Het is niet langer vol te houden om in het midden te laten of gegevens van de afgelopen 30 jaar wel of niet gebruikt mogen worden om een gezondheidsclaim op voeding te onderbouwen
Traditioneel bewijs
Terwijl veel productcategorieën ruimte lijkt te laten voor traditioneel bewijs om aan te tonen dat iets effectief of veilig is, leek de Voedings- en gezondheidsclaimsverordening te eisen dat claims op het effect van levensmiddelen bij mensen altijd wetenschappelijk bewezen moesten zijn met wetenschappelijk bewijs. Dat leidde tot hoogoplopende discussies over de rol van traditioneel bewijs die ervoor zorgde dat de beoordeling van de 2.000 ingediende claims al in 2012 werd stilgelegd. Als tussenoplossing mochten de ingediende claims in ieder geval 'voorlopig' worden gebruikt. In Nederland moeten fabrikanten dat wel doen met de disclaimer dat de evaluatie nog loopt.
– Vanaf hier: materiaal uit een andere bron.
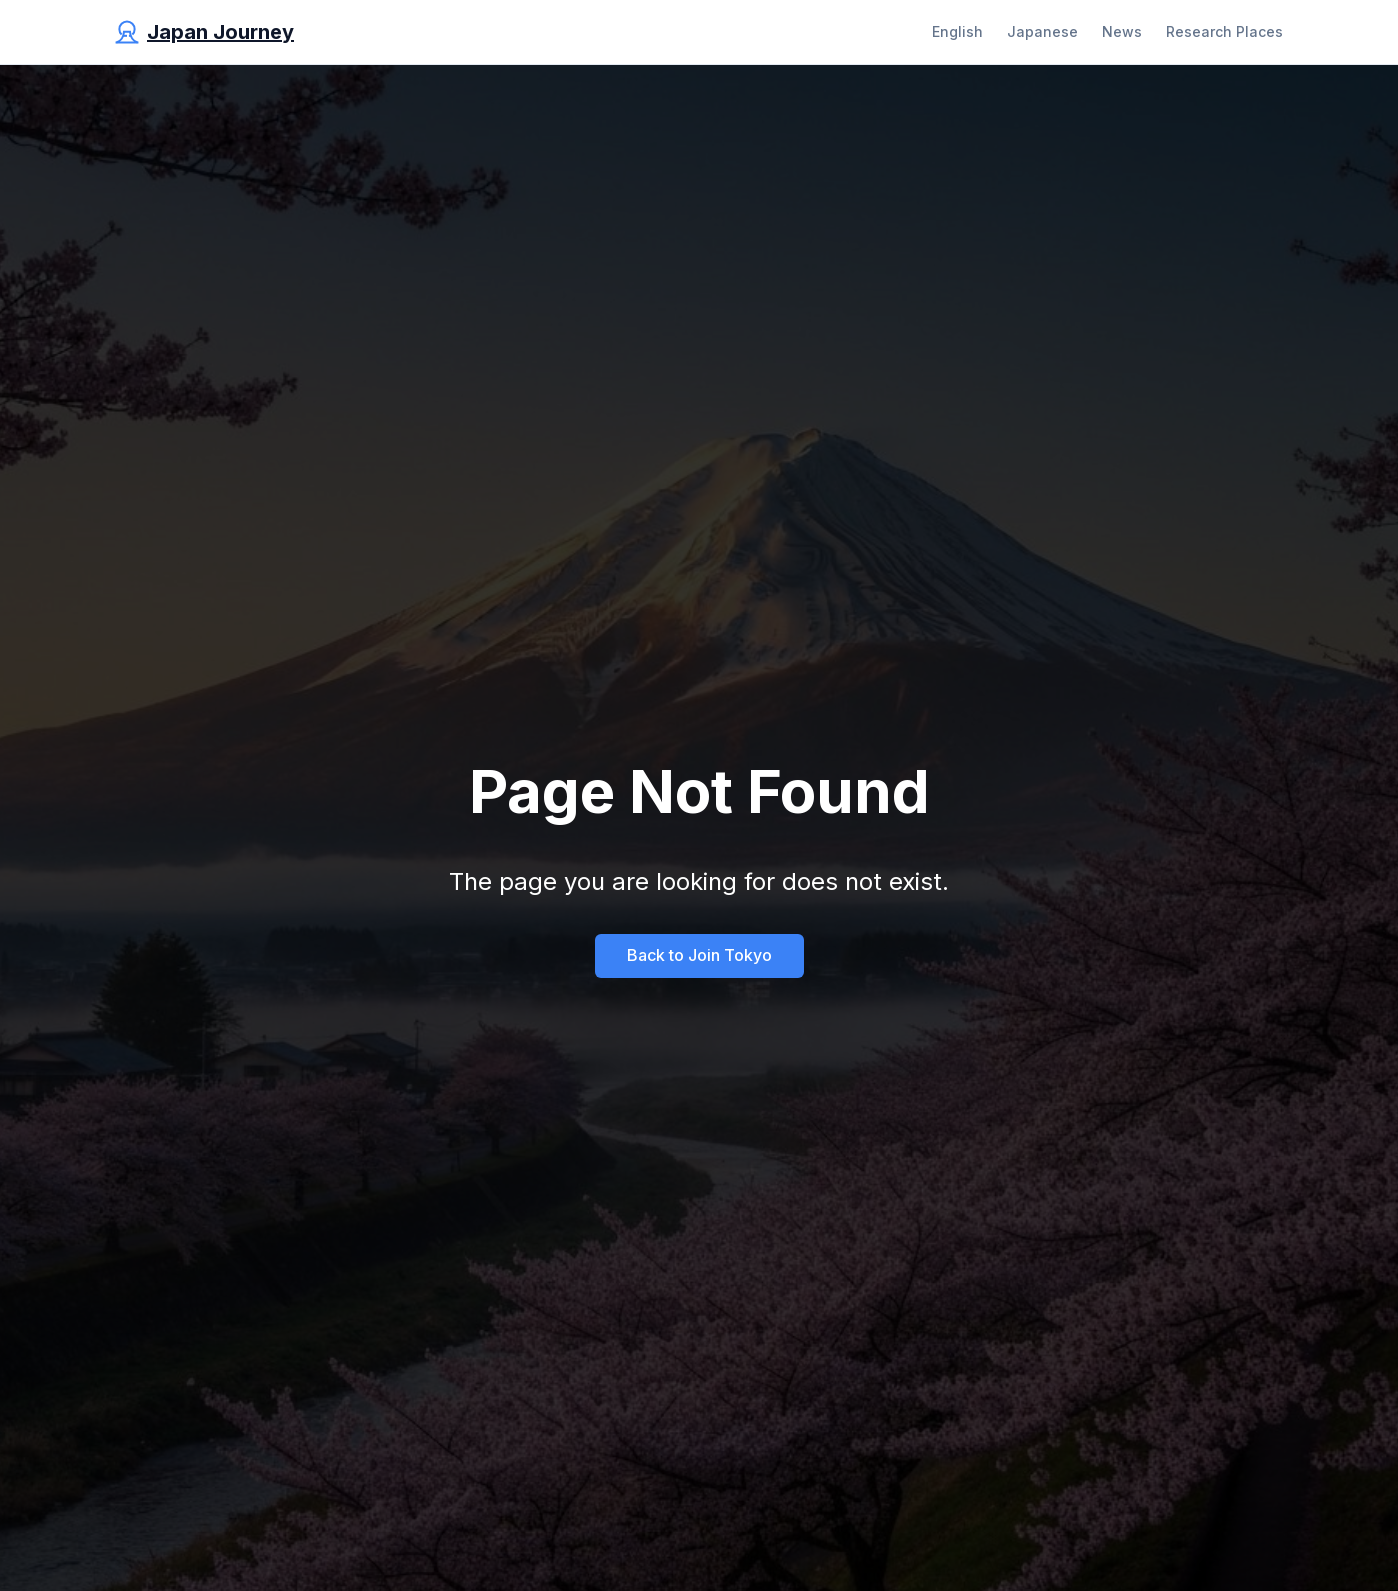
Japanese (1042, 31)
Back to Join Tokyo (699, 955)
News (1122, 31)
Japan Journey (220, 32)
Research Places (1224, 31)
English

Het is begrijpelijk dat de autoriteiten tijd nodig hadden om nader te bepalen hoe ze het best met de botanische claims om konden gaan. Maar waarom duurt dat nu al bijna negen jaar? Ik zie geen reden om ze nog steeds niet langs dezelfde meetlat te leggen als de goedgekeurde gezondheidsclaims.

Omdat consumentenstudies laten zien dat lang niet iedereen onderscheid kan maken tussen voedingsclaims (‘bevat vitamine C’) en gezondheidsclaims (‘bevat vitamine C, dat je weerstand ondersteunt’), denk ik dat de ruimte voor claims met een disclaimer extra verwarring met zich meebrengt. Juist om dat te voorkomen is 15 jaar geleden de verordening ingevoerd. Er moest minder ruimte komen voor consumentenmisleiding zodat consumenten beter beschermd zijn.

Het is niet langer vol te houden om in het midden te laten of gegevens van de afgelopen 30 jaar wel of niet gebruikt mogen worden om een gezondheidsclaim op voeding te onderbouwen. In het kader van de Europese Farm to Fork strategy is het perfecte moment aangebroken om die keuze te maken.

Alie de Boer is universitair docent voedingswetenschappen & levensmiddelenrecht aan de Universiteit Maastricht. Ze is tevens oprichter en hoofd van het Food Claims Centre Venlo, het expertisecentrum voor functionele voedingsmiddelen.